* Begin RECORDS SUPPLIED *

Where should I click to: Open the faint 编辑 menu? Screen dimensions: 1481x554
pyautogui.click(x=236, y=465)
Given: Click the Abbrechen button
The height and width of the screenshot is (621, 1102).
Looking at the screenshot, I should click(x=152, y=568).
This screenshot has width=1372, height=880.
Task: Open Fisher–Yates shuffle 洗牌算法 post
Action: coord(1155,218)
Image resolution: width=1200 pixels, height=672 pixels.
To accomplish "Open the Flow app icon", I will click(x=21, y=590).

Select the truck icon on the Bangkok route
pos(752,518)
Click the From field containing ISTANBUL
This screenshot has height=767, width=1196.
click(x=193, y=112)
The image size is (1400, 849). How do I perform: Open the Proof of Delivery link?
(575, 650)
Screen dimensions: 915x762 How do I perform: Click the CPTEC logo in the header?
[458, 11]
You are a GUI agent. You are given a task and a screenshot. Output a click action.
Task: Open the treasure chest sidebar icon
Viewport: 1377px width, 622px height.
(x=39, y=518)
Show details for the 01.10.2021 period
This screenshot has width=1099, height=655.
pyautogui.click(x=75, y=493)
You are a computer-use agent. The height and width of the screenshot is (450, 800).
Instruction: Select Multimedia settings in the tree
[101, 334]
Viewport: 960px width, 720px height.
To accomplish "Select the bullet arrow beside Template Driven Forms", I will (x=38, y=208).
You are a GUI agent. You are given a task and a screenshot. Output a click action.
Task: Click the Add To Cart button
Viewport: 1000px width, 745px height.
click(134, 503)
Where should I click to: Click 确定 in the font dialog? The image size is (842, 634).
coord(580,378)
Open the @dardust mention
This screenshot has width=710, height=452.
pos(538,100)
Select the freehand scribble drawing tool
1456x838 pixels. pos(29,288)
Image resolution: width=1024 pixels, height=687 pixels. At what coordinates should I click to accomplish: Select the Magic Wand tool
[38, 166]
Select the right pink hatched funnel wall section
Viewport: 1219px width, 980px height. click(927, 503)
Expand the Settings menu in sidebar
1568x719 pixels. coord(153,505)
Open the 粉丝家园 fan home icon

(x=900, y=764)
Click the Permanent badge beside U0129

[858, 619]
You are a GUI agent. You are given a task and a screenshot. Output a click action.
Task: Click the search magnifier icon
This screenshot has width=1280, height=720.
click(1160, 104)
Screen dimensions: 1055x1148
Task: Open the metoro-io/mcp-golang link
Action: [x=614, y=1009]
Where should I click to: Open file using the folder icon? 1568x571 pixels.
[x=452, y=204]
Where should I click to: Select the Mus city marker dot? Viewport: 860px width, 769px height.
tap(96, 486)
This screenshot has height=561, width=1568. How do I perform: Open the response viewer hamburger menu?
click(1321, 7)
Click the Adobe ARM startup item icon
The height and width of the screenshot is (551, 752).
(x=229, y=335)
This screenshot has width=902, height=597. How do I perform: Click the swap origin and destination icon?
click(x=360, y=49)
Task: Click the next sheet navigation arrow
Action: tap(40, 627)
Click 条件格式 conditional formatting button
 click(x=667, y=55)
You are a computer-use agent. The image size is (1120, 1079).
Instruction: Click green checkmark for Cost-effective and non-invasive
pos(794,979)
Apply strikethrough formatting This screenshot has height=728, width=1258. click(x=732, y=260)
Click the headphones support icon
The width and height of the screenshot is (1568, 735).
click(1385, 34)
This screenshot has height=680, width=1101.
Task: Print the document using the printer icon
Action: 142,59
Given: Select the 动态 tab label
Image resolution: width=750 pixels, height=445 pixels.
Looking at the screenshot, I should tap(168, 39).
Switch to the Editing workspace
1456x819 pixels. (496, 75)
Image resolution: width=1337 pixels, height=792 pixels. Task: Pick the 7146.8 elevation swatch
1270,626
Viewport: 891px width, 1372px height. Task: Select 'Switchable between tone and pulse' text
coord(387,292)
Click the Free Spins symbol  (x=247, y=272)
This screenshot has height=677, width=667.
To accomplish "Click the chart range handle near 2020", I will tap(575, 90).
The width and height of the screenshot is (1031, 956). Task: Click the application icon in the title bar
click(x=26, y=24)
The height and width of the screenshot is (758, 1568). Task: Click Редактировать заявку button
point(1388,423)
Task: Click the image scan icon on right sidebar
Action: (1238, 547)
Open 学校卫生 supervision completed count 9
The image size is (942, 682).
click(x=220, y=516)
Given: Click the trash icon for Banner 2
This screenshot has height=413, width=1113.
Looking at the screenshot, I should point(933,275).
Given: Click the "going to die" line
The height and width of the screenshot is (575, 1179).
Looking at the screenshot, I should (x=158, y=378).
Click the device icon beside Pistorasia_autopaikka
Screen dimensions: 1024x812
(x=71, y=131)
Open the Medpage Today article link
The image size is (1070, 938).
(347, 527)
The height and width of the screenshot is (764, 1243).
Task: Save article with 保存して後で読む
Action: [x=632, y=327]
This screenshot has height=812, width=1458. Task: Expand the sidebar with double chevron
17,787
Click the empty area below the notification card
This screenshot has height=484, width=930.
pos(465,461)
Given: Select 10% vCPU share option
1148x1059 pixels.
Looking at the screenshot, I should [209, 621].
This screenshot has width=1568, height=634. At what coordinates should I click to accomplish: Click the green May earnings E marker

* End RECORDS SUPPLIED *

Can you rewrite these lines with every "GUI agent" changed to "GUI assistant" and nothing else altered?

Where should I click to: Open the faint 编辑 menu? Screen dimensions: 1481x554
pyautogui.click(x=236, y=465)
Given: Click the Abbrechen button
The height and width of the screenshot is (621, 1102).
Looking at the screenshot, I should click(x=152, y=568).
This screenshot has width=1372, height=880.
Task: Open Fisher–Yates shuffle 洗牌算法 post
Action: coord(1155,218)
Image resolution: width=1200 pixels, height=672 pixels.
To accomplish "Open the Flow app icon", I will click(x=21, y=590).

Select the truck icon on the Bangkok route
pos(752,518)
Click the From field containing ISTANBUL
This screenshot has height=767, width=1196.
click(x=193, y=112)
The image size is (1400, 849). How do I perform: Open the Proof of Delivery link?
(575, 650)
Screen dimensions: 915x762 How do I perform: Click the CPTEC logo in the header?
[458, 11]
You are a GUI assistant. You are given a task and a screenshot. Output a click action.
Task: Open the treasure chest sidebar icon
Viewport: 1377px width, 622px height.
(x=39, y=518)
Show details for the 01.10.2021 period
This screenshot has width=1099, height=655.
pyautogui.click(x=75, y=493)
You are a computer-use agent. The height and width of the screenshot is (450, 800).
Instruction: Select Multimedia settings in the tree
[101, 334]
Viewport: 960px width, 720px height.
To accomplish "Select the bullet arrow beside Template Driven Forms", I will (x=38, y=208).
You are a GUI assistant. You are given a task and a screenshot. Output a click action.
Task: Click the Add To Cart button
Viewport: 1000px width, 745px height.
click(134, 503)
Where should I click to: Click 确定 in the font dialog? The image size is (842, 634).
coord(580,378)
Open the @dardust mention
This screenshot has width=710, height=452.
pos(538,100)
Select the freehand scribble drawing tool
1456x838 pixels. pos(29,288)
Image resolution: width=1024 pixels, height=687 pixels. At what coordinates should I click to accomplish: Select the Magic Wand tool
[38, 166]
Select the right pink hatched funnel wall section
Viewport: 1219px width, 980px height. click(927, 503)
Expand the Settings menu in sidebar
1568x719 pixels. coord(153,505)
Open the 粉丝家园 fan home icon

(x=900, y=764)
Click the Permanent badge beside U0129

[858, 619]
You are a GUI assistant. You are given a task and a screenshot. Output a click action.
Task: Click the search magnifier icon
This screenshot has width=1280, height=720.
click(1160, 104)
Screen dimensions: 1055x1148
Task: Open the metoro-io/mcp-golang link
Action: [x=614, y=1009]
Where should I click to: Open file using the folder icon? 1568x571 pixels.
[x=452, y=204]
Where should I click to: Select the Mus city marker dot? Viewport: 860px width, 769px height.
tap(96, 486)
This screenshot has height=561, width=1568. How do I perform: Open the response viewer hamburger menu?
click(1321, 7)
Click the Adobe ARM startup item icon
The height and width of the screenshot is (551, 752).
(x=229, y=335)
This screenshot has width=902, height=597. How do I perform: Click the swap origin and destination icon?
click(x=360, y=49)
Task: Click the next sheet navigation arrow
Action: tap(40, 627)
Click 条件格式 conditional formatting button
 click(x=667, y=55)
You are a computer-use agent. The image size is (1120, 1079).
Instruction: Click green checkmark for Cost-effective and non-invasive
pos(794,979)
Apply strikethrough formatting This screenshot has height=728, width=1258. click(x=732, y=260)
Click the headphones support icon
The width and height of the screenshot is (1568, 735).
click(1385, 34)
This screenshot has height=680, width=1101.
Task: Print the document using the printer icon
Action: 142,59
Given: Select the 动态 tab label
Image resolution: width=750 pixels, height=445 pixels.
Looking at the screenshot, I should tap(168, 39).
Switch to the Editing workspace
1456x819 pixels. (496, 75)
Image resolution: width=1337 pixels, height=792 pixels. Task: Pick the 7146.8 elevation swatch
1270,626
Viewport: 891px width, 1372px height. Task: Select 'Switchable between tone and pulse' text
coord(387,292)
Click the Free Spins symbol  (x=247, y=272)
This screenshot has height=677, width=667.
To accomplish "Click the chart range handle near 2020", I will tap(575, 90).
The width and height of the screenshot is (1031, 956). Task: Click the application icon in the title bar
click(x=26, y=24)
The height and width of the screenshot is (758, 1568). Task: Click Редактировать заявку button
point(1388,423)
Task: Click the image scan icon on right sidebar
Action: (1238, 547)
Open 学校卫生 supervision completed count 9
The image size is (942, 682).
click(x=220, y=516)
Given: Click the trash icon for Banner 2
This screenshot has height=413, width=1113.
Looking at the screenshot, I should point(933,275).
Given: Click the "going to die" line
The height and width of the screenshot is (575, 1179).
Looking at the screenshot, I should (x=158, y=378).
Click the device icon beside Pistorasia_autopaikka
Screen dimensions: 1024x812
(x=71, y=131)
Open the Medpage Today article link
The image size is (1070, 938).
(347, 527)
The height and width of the screenshot is (764, 1243).
Task: Save article with 保存して後で読む
Action: [x=632, y=327]
This screenshot has height=812, width=1458. Task: Expand the sidebar with double chevron
17,787
Click the empty area below the notification card
This screenshot has height=484, width=930.
pos(465,461)
Given: Select 10% vCPU share option
1148x1059 pixels.
Looking at the screenshot, I should [209, 621].
This screenshot has width=1568, height=634. At what coordinates should I click to accomplish: Click the green May earnings E marker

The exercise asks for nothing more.